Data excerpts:
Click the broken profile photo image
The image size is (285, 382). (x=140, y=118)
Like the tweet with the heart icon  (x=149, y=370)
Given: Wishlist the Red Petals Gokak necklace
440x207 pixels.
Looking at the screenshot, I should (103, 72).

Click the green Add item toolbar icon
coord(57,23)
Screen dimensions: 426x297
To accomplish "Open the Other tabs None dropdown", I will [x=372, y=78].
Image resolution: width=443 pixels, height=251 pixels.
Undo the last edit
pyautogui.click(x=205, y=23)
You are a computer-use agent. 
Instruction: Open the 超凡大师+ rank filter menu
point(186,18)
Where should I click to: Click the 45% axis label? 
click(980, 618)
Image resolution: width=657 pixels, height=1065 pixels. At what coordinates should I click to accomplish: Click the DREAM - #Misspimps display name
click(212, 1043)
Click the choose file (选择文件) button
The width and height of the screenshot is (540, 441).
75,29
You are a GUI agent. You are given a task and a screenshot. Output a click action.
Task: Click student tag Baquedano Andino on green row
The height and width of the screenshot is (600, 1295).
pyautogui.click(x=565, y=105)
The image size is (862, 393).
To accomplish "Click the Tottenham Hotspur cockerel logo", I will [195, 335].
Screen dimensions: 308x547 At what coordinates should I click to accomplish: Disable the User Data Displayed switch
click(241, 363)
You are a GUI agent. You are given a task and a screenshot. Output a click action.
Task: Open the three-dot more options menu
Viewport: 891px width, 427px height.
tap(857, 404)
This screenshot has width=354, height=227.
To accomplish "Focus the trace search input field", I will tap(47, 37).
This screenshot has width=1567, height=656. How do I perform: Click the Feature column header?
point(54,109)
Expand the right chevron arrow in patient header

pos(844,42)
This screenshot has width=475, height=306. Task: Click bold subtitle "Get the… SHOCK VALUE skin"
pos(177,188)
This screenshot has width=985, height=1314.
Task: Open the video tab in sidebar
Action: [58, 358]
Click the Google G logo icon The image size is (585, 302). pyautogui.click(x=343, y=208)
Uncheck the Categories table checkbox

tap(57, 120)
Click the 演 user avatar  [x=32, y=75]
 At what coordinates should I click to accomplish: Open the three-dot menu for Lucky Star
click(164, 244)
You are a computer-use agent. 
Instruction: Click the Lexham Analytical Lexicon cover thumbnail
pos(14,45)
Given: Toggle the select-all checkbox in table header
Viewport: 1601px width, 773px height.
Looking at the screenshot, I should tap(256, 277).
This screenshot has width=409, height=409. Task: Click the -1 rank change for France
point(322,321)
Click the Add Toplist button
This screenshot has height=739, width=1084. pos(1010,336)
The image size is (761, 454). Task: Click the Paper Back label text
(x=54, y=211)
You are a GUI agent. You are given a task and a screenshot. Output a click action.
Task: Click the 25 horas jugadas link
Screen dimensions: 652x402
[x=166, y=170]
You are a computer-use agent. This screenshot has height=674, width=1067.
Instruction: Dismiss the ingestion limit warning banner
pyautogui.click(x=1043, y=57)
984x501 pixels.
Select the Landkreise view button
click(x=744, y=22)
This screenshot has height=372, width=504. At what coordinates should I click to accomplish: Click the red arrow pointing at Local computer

Work order:
Each line of the data that holds the word "will" should be copied.

Completed exercise:
To accomplish "Open the Other tabs None dropdown", I will [x=372, y=78].
To accomplish "Click the Tottenham Hotspur cockerel logo", I will [195, 335].
To accomplish "Focus the trace search input field", I will tap(47, 37).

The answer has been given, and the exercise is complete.